[Start of Attachment]

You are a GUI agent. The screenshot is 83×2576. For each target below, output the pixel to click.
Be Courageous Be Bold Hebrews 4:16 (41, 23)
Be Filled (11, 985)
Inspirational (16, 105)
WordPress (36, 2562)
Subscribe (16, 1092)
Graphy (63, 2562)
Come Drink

[End of Attachment]

▸ **Goal of the exercise**
Starting at the line that contains "Be Filled (11, 985)", write out every line through the end of the entries, exactly and with nothing added.

▸ **Written response**
Be Filled (11, 985)
Inspirational (16, 105)
WordPress (36, 2562)
Subscribe (16, 1092)
Graphy (63, 2562)
Come Drink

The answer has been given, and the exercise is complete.